## Problem:
Copy out each of the following lines with no changes.

## Data provided:
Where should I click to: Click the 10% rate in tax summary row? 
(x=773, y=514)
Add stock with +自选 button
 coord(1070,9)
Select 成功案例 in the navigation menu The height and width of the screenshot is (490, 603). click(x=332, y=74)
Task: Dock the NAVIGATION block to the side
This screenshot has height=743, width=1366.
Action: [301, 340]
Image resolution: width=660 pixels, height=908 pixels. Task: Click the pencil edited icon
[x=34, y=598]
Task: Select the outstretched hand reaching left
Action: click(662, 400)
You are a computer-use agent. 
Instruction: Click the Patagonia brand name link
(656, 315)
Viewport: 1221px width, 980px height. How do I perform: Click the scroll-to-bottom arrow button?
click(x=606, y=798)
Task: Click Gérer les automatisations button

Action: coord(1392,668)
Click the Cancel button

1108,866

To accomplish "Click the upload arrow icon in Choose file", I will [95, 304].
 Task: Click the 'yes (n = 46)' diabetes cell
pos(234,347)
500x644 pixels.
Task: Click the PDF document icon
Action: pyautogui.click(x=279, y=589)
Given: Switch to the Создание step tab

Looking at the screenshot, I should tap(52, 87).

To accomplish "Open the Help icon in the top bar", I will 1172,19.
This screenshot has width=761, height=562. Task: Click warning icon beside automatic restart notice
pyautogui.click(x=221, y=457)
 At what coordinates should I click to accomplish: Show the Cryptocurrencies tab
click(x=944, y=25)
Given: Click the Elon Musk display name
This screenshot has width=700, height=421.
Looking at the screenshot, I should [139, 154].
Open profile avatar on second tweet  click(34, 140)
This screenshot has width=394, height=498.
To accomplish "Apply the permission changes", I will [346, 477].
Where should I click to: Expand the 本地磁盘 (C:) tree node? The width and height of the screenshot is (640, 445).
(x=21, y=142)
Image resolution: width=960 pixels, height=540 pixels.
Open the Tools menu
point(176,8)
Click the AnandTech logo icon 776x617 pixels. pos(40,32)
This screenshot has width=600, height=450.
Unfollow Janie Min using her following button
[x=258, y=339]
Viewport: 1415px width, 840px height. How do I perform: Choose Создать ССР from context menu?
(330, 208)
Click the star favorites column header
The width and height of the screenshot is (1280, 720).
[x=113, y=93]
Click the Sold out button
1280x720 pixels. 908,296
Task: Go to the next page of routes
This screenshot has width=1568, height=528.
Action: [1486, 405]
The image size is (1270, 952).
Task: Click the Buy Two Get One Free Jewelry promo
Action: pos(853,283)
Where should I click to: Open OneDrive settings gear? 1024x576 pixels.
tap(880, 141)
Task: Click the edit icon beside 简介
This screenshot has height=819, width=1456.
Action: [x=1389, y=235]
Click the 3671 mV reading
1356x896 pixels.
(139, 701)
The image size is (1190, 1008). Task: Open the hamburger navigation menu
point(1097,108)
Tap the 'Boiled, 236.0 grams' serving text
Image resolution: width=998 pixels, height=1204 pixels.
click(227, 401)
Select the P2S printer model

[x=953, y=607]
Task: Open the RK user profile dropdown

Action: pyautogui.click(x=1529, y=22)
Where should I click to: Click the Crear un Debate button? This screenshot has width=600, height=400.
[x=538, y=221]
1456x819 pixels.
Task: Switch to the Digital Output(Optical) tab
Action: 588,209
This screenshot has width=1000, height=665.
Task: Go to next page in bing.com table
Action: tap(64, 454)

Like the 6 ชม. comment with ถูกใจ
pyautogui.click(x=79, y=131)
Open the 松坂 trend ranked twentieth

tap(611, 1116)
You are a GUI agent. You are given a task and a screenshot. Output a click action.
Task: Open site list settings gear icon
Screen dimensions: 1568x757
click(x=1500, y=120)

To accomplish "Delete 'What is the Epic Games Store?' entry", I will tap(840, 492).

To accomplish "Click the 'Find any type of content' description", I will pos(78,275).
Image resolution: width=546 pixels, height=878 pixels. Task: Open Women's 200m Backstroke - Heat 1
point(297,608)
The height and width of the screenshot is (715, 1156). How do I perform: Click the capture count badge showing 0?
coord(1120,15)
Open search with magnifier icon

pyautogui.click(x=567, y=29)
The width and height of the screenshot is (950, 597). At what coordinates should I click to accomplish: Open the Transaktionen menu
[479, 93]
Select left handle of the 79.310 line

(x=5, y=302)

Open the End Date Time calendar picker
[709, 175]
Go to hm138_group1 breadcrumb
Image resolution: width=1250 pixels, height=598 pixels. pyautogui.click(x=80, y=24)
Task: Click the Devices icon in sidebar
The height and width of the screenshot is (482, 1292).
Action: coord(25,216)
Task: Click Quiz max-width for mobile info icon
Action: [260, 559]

## Answer to this exercise:
Where should I click to: Click the 10% rate in tax summary row? 
(x=773, y=514)
Add stock with +自选 button
 coord(1070,9)
Select 成功案例 in the navigation menu The height and width of the screenshot is (490, 603). click(x=332, y=74)
Task: Dock the NAVIGATION block to the side
This screenshot has height=743, width=1366.
Action: [301, 340]
Image resolution: width=660 pixels, height=908 pixels. Task: Click the pencil edited icon
[x=34, y=598]
Task: Select the outstretched hand reaching left
Action: click(662, 400)
You are a computer-use agent. 
Instruction: Click the Patagonia brand name link
(656, 315)
Viewport: 1221px width, 980px height. How do I perform: Click the scroll-to-bottom arrow button?
click(x=606, y=798)
Task: Click Gérer les automatisations button

Action: coord(1392,668)
Click the Cancel button

1108,866

To accomplish "Click the upload arrow icon in Choose file", I will [95, 304].
 Task: Click the 'yes (n = 46)' diabetes cell
pos(234,347)
500x644 pixels.
Task: Click the PDF document icon
Action: pyautogui.click(x=279, y=589)
Given: Switch to the Создание step tab

Looking at the screenshot, I should tap(52, 87).

To accomplish "Open the Help icon in the top bar", I will 1172,19.
This screenshot has width=761, height=562. Task: Click warning icon beside automatic restart notice
pyautogui.click(x=221, y=457)
 At what coordinates should I click to accomplish: Show the Cryptocurrencies tab
click(x=944, y=25)
Given: Click the Elon Musk display name
This screenshot has width=700, height=421.
Looking at the screenshot, I should [139, 154].
Open profile avatar on second tweet  click(34, 140)
This screenshot has width=394, height=498.
To accomplish "Apply the permission changes", I will [346, 477].
Where should I click to: Expand the 本地磁盘 (C:) tree node? The width and height of the screenshot is (640, 445).
(x=21, y=142)
Image resolution: width=960 pixels, height=540 pixels.
Open the Tools menu
point(176,8)
Click the AnandTech logo icon 776x617 pixels. pos(40,32)
This screenshot has width=600, height=450.
Unfollow Janie Min using her following button
[x=258, y=339]
Viewport: 1415px width, 840px height. How do I perform: Choose Создать ССР from context menu?
(330, 208)
Click the star favorites column header
The width and height of the screenshot is (1280, 720).
[x=113, y=93]
Click the Sold out button
1280x720 pixels. 908,296
Task: Go to the next page of routes
This screenshot has width=1568, height=528.
Action: [1486, 405]
The image size is (1270, 952).
Task: Click the Buy Two Get One Free Jewelry promo
Action: pos(853,283)
Where should I click to: Open OneDrive settings gear? 1024x576 pixels.
tap(880, 141)
Task: Click the edit icon beside 简介
This screenshot has height=819, width=1456.
Action: [x=1389, y=235]
Click the 3671 mV reading
1356x896 pixels.
(139, 701)
The image size is (1190, 1008). Task: Open the hamburger navigation menu
point(1097,108)
Tap the 'Boiled, 236.0 grams' serving text
Image resolution: width=998 pixels, height=1204 pixels.
click(227, 401)
Select the P2S printer model

[x=953, y=607]
Task: Open the RK user profile dropdown

Action: pyautogui.click(x=1529, y=22)
Where should I click to: Click the Crear un Debate button? This screenshot has width=600, height=400.
[x=538, y=221]
1456x819 pixels.
Task: Switch to the Digital Output(Optical) tab
Action: 588,209
This screenshot has width=1000, height=665.
Task: Go to next page in bing.com table
Action: tap(64, 454)

Like the 6 ชม. comment with ถูกใจ
pyautogui.click(x=79, y=131)
Open the 松坂 trend ranked twentieth

tap(611, 1116)
You are a GUI agent. You are given a task and a screenshot. Output a click action.
Task: Open site list settings gear icon
Screen dimensions: 1568x757
click(x=1500, y=120)

To accomplish "Delete 'What is the Epic Games Store?' entry", I will tap(840, 492).

To accomplish "Click the 'Find any type of content' description", I will pos(78,275).
Image resolution: width=546 pixels, height=878 pixels. Task: Open Women's 200m Backstroke - Heat 1
point(297,608)
The height and width of the screenshot is (715, 1156). How do I perform: Click the capture count badge showing 0?
coord(1120,15)
Open search with magnifier icon

pyautogui.click(x=567, y=29)
The width and height of the screenshot is (950, 597). At what coordinates should I click to accomplish: Open the Transaktionen menu
[479, 93]
Select left handle of the 79.310 line

(x=5, y=302)

Open the End Date Time calendar picker
[709, 175]
Go to hm138_group1 breadcrumb
Image resolution: width=1250 pixels, height=598 pixels. pyautogui.click(x=80, y=24)
Task: Click the Devices icon in sidebar
The height and width of the screenshot is (482, 1292).
Action: coord(25,216)
Task: Click Quiz max-width for mobile info icon
Action: [260, 559]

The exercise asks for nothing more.